Deniz Gülünay 1992'de yaşadıklarını duygulu bir biçimde aktarıyor:
“12 yaşındaki Besna babasını götüren o lânet olası beyaz torosun peşinden koşarken çocukluğundan vazgeçmişti. Ben ve kırmızı kurdelem, 55 gün boyunca babamı beklerken O’nun gelmeyeceğini öğrendiğimizde 7 yaşında kurdelemle birlikte çocuk olmaktan vazgeçtik. Hayat bundan sonra o kadar hızlı akar ki, aklınızdaki tek anınız babanızı kaybettiğiniz son halinizdir. Besna halen durmayan beyaz torosun peşinde koşuyor, bense kırmızı kurdelemle babamı bekliyorum.”
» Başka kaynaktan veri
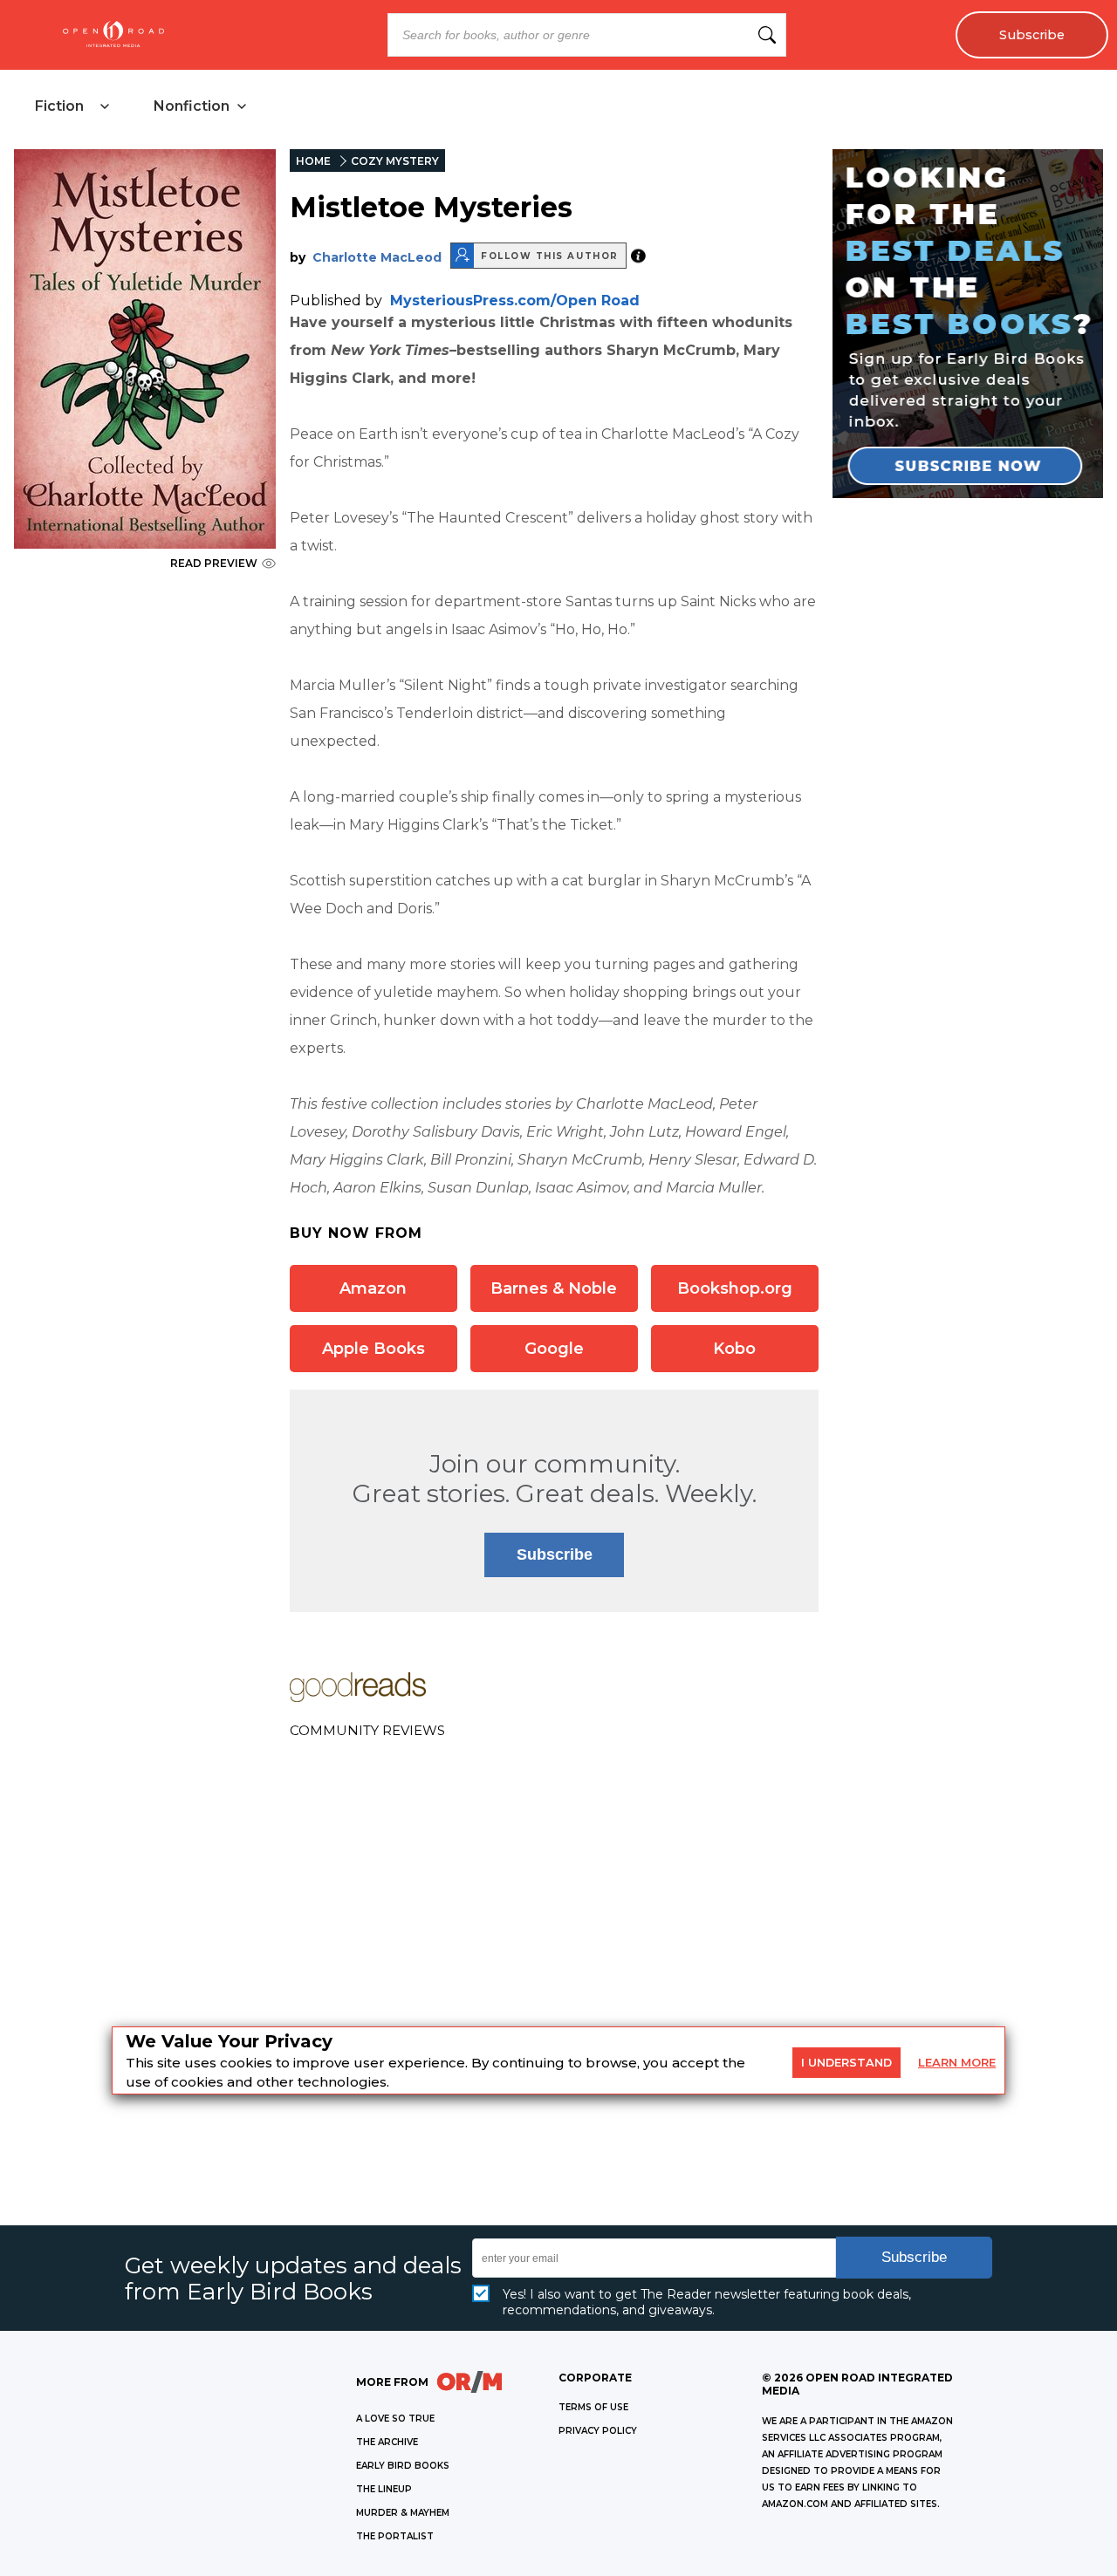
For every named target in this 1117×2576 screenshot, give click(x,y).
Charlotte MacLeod (377, 257)
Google (554, 1348)
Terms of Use (593, 2407)
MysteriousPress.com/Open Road (515, 300)
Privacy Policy (597, 2430)
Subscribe (1032, 35)
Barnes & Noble (553, 1288)
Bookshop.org (734, 1288)
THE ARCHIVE (387, 2442)
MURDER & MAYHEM (402, 2512)
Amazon (373, 1288)
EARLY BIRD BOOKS (402, 2465)
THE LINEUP (384, 2489)
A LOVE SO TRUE (395, 2418)
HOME (313, 160)
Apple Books (373, 1348)
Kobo (734, 1348)
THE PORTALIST (395, 2536)
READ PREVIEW (213, 563)
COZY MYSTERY (395, 160)
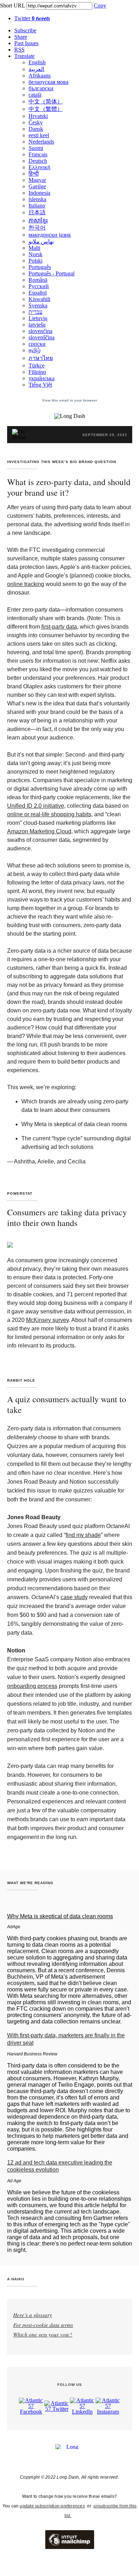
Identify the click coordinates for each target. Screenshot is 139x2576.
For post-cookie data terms (43, 2324)
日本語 (37, 212)
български (41, 88)
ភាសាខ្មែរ (38, 220)
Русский (39, 286)
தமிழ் (35, 350)
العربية (36, 69)
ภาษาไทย (41, 358)
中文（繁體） (46, 109)
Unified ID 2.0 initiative (35, 806)
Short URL (12, 5)
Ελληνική (39, 167)
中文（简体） (46, 101)
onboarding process (32, 1686)
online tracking (25, 584)
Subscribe (25, 30)
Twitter (32, 18)
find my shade (83, 1535)
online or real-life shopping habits (49, 814)
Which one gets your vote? (42, 2334)
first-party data (59, 627)
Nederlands (41, 142)
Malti (34, 248)
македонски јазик (50, 235)
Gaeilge (37, 186)
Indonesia (39, 193)
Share (20, 37)
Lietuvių (38, 318)
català (35, 95)
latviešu (37, 325)
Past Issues (26, 43)
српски (37, 344)
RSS (19, 50)
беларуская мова (48, 82)
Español (38, 293)
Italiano (37, 206)
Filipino (37, 372)
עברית (35, 312)
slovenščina (42, 337)
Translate (24, 56)
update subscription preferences (52, 2506)
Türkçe (37, 365)
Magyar (37, 180)
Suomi (36, 148)
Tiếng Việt (40, 385)
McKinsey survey (47, 1320)
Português (40, 267)
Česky (36, 122)
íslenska (37, 199)
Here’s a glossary (32, 2314)
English (37, 62)
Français (38, 154)
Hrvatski (38, 116)
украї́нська (42, 378)
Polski (35, 261)
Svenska (38, 305)
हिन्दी (34, 174)
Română (38, 280)
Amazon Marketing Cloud (39, 831)
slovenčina (40, 331)
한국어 (37, 228)
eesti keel (39, 135)
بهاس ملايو (41, 241)
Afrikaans (40, 75)
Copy (100, 5)
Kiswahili (39, 299)
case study (74, 1597)
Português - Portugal (51, 273)
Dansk (36, 129)
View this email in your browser (69, 400)
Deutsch (38, 161)
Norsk (35, 254)
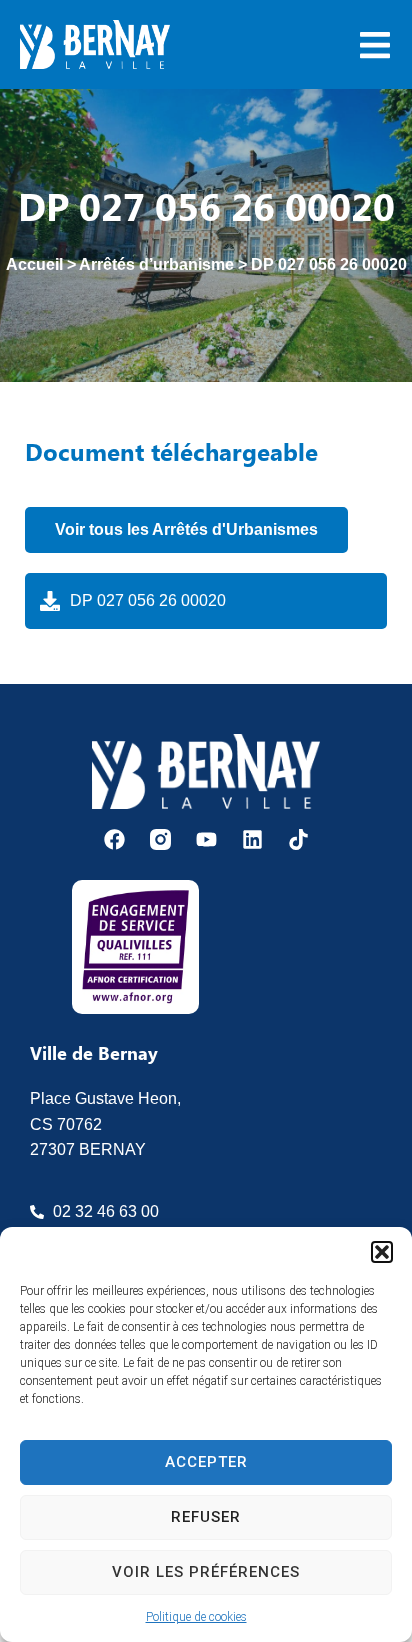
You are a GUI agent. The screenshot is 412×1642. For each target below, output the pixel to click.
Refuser (206, 1517)
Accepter (206, 1462)
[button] (382, 1252)
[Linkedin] (252, 839)
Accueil (34, 264)
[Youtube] (206, 839)
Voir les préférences (206, 1572)
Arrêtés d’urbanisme (156, 264)
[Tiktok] (298, 839)
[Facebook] (114, 839)
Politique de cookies (196, 1617)
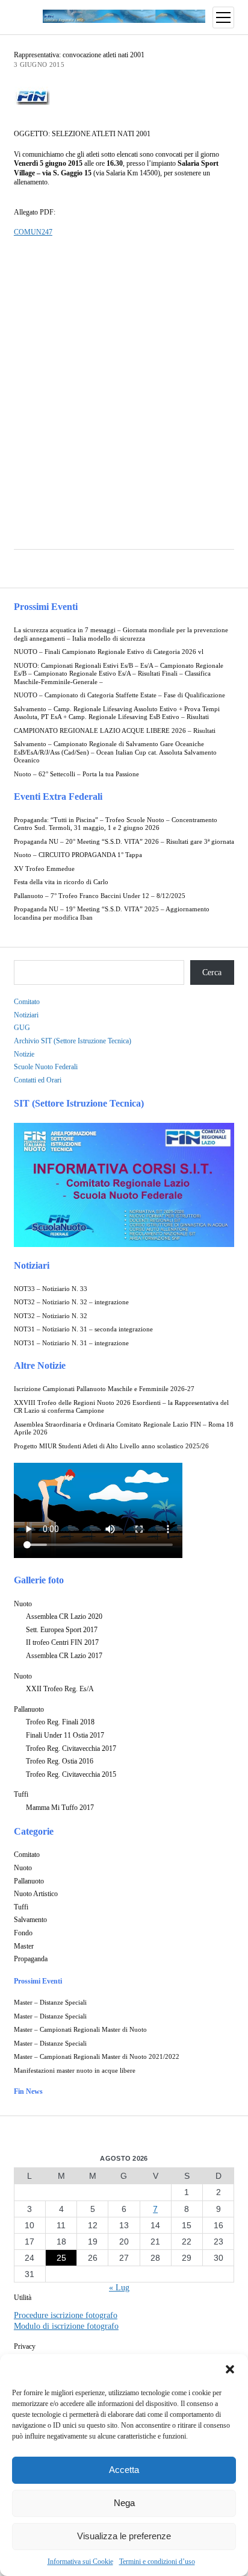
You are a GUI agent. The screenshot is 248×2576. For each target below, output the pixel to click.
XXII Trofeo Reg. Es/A (60, 1689)
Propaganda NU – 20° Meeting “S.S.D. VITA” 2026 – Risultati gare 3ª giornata (124, 841)
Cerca (212, 972)
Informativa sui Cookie (80, 2561)
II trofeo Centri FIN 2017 (62, 1642)
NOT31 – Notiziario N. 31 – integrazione (71, 1343)
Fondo (23, 1933)
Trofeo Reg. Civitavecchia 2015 (71, 1774)
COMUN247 (33, 232)
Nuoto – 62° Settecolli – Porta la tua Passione (76, 774)
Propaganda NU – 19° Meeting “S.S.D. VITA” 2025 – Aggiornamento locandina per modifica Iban (111, 913)
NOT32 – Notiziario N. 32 (50, 1316)
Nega (124, 2503)
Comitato (27, 1001)
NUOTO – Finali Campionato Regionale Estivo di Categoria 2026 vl (108, 652)
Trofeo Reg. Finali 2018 (60, 1722)
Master (24, 1946)
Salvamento (30, 1919)
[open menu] (223, 17)
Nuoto (23, 1604)
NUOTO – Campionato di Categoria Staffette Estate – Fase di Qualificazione (119, 695)
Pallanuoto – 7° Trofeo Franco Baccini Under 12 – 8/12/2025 (99, 896)
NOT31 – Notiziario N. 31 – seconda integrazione (83, 1329)
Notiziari (26, 1015)
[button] (230, 2369)
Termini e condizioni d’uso (157, 2561)
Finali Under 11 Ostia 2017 (65, 1735)
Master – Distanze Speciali (50, 2002)
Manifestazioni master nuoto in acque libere (74, 2070)
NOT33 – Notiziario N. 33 (50, 1289)
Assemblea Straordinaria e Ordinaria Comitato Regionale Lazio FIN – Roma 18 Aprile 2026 (124, 1428)
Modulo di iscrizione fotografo (66, 2326)
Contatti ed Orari (37, 1080)
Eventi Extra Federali (58, 796)
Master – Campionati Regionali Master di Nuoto (80, 2029)
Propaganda (31, 1959)
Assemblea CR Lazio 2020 (64, 1616)
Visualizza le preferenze (124, 2536)
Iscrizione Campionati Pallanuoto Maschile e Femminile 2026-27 (104, 1389)
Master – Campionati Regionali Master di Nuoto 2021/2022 (96, 2056)
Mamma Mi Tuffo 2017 (60, 1807)
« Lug (119, 2287)
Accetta (124, 2469)
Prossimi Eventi (46, 607)
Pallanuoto (29, 1709)
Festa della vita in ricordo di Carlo (61, 882)
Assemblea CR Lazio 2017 (64, 1655)
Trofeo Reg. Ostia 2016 (59, 1761)
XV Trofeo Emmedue (44, 868)
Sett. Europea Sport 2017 (62, 1630)
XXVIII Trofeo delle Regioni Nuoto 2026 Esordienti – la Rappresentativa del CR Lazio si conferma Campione (121, 1407)
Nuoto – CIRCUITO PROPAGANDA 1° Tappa (78, 855)
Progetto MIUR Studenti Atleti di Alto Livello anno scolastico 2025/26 (111, 1446)
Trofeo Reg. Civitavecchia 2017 (71, 1748)
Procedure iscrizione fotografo (65, 2315)
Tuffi (21, 1794)
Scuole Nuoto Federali (46, 1067)
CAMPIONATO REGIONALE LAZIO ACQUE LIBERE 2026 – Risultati (114, 730)
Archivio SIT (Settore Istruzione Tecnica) (72, 1041)
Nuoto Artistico (36, 1894)
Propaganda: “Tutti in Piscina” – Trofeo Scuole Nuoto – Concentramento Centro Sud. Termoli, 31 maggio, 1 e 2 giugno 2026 (115, 824)
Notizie (24, 1054)
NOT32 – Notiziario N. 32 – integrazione (71, 1302)
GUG (22, 1027)
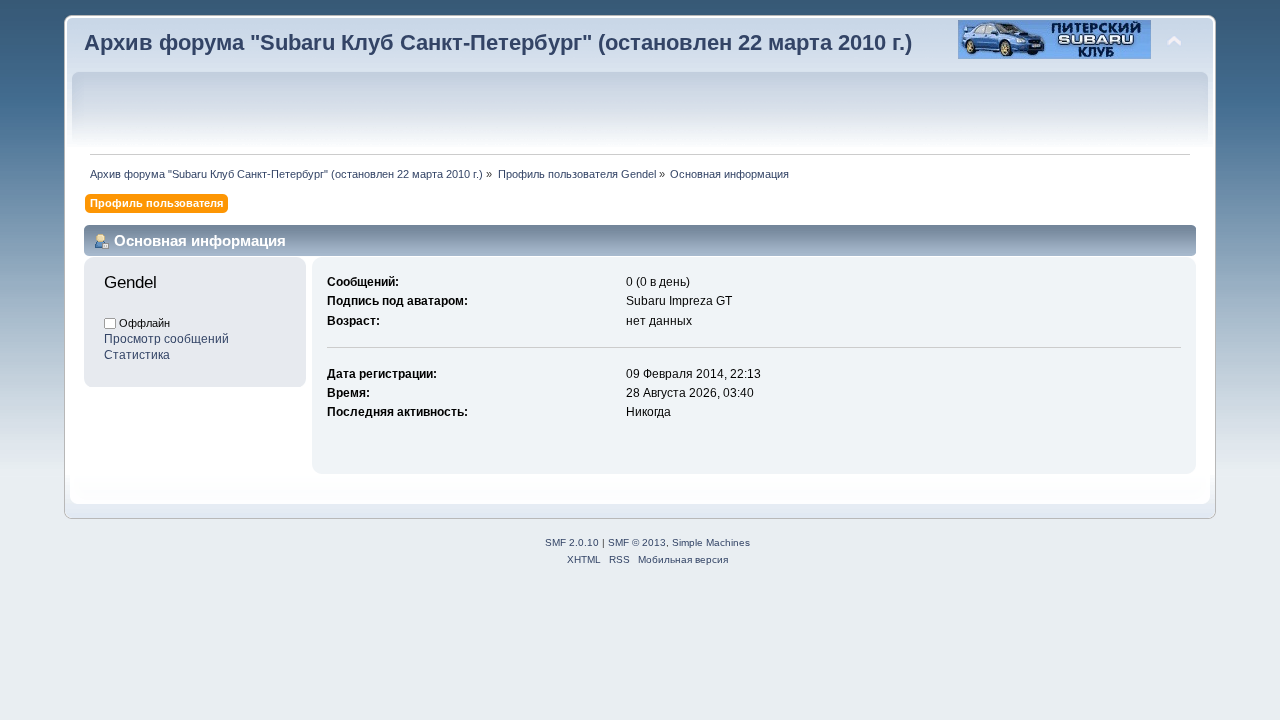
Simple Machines (711, 542)
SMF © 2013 (637, 542)
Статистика (137, 355)
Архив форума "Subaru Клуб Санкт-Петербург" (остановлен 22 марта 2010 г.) (498, 42)
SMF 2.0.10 (572, 542)
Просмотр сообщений (166, 339)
Deniz Gülünay mektubunun sonunda, kendisinin ve kayıp yakınlarının mücadeleden vazgeçmeyeceklerini haykırıyor:
“Devlet Hasan Gülünay'ın ve yüzlerce gözaltında kaybedilen kişinin davalarını zaman aşımına uğratırken diğer taraftan katilleri serbest bırakarak milyonlarca insana gözdağı vermek istemektedir. Bir asırda geçse asla vazgeçmeyeceğiz.
“25.yılında tekrardan babamım akıbetini soruyorum.1992'de gözaltına aldınız bir daha geri gelmedi. Babama ne yaptınız açıklayın.
“Sonuna, sonsuza, sonuncumuza dek asla vazgeçmeyeceğiz.”